■ TASK INSTRUCTIONS ■
Please report each line of the data below that contains "equipment".

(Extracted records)
*****
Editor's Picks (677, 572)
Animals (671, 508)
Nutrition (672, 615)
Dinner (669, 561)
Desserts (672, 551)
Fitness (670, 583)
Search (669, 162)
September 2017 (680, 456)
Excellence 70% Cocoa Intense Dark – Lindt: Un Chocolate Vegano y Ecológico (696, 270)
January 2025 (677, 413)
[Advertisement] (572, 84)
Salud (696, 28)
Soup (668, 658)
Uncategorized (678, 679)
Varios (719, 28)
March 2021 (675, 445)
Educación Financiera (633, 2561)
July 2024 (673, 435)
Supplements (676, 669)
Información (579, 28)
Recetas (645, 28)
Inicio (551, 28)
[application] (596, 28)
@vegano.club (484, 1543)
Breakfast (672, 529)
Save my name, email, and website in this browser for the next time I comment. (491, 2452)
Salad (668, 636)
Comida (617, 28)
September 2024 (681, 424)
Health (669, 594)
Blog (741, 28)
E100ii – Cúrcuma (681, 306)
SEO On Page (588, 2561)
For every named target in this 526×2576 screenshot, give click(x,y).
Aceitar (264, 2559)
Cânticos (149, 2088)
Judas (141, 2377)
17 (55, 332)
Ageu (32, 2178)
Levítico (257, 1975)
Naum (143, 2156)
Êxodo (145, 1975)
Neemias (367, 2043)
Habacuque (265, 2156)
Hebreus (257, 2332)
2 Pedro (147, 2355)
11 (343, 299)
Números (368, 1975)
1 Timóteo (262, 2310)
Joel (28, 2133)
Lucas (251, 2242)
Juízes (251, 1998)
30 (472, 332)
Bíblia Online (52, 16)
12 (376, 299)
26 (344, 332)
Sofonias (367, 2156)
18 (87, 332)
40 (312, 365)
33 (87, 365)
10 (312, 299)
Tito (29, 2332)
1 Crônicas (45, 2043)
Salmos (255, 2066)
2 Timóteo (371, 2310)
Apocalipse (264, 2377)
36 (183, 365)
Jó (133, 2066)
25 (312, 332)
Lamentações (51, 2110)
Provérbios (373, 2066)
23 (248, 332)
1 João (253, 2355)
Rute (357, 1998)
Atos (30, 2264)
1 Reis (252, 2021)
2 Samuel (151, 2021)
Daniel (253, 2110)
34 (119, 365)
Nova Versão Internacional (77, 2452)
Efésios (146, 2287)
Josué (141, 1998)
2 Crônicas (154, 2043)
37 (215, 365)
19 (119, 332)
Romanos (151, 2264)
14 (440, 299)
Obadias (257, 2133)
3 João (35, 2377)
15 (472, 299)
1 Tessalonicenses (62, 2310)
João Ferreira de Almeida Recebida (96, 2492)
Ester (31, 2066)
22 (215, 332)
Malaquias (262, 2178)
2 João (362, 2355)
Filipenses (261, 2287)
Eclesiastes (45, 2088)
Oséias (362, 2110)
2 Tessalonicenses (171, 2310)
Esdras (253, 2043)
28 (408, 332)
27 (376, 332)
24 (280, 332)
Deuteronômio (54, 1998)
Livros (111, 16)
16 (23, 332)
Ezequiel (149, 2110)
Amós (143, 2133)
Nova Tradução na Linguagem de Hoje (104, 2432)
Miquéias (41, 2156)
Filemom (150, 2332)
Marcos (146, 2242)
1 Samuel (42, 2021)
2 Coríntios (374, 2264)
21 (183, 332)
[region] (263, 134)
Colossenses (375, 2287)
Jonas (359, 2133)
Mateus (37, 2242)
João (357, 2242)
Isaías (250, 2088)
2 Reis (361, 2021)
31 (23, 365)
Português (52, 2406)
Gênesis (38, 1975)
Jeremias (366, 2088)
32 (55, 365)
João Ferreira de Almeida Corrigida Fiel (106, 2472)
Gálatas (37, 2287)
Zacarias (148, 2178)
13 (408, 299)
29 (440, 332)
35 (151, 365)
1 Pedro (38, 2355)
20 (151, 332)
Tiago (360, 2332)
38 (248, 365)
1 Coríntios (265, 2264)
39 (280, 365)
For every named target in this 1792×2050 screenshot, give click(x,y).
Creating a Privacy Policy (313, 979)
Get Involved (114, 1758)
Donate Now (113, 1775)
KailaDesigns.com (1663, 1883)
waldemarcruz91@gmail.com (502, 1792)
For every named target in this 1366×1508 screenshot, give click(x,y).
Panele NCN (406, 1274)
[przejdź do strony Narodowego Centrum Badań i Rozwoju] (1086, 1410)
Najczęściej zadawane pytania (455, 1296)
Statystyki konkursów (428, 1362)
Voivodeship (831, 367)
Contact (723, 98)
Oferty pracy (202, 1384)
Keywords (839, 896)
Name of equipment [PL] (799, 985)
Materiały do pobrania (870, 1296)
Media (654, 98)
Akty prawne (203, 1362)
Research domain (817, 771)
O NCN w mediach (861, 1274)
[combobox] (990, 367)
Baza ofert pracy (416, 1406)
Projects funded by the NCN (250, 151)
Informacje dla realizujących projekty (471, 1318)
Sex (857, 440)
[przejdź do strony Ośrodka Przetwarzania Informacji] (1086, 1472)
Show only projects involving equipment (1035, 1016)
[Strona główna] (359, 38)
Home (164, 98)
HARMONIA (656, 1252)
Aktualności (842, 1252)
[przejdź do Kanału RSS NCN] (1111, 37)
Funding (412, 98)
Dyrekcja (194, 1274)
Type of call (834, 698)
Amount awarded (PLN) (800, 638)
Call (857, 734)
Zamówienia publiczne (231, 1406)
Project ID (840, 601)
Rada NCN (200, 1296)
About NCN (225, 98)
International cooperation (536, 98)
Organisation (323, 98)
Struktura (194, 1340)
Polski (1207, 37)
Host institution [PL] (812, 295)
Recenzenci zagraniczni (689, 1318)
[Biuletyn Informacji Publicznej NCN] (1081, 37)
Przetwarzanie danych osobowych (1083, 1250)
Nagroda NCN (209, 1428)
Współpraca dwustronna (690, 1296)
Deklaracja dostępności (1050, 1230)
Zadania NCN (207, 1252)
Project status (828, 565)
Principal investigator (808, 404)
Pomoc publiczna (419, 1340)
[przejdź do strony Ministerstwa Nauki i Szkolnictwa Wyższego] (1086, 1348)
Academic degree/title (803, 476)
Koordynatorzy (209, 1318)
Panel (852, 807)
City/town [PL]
*****
■ OUTPUT ■
Name of equipment [PL] (799, 985)
Show only projects involving equipment (1035, 1016)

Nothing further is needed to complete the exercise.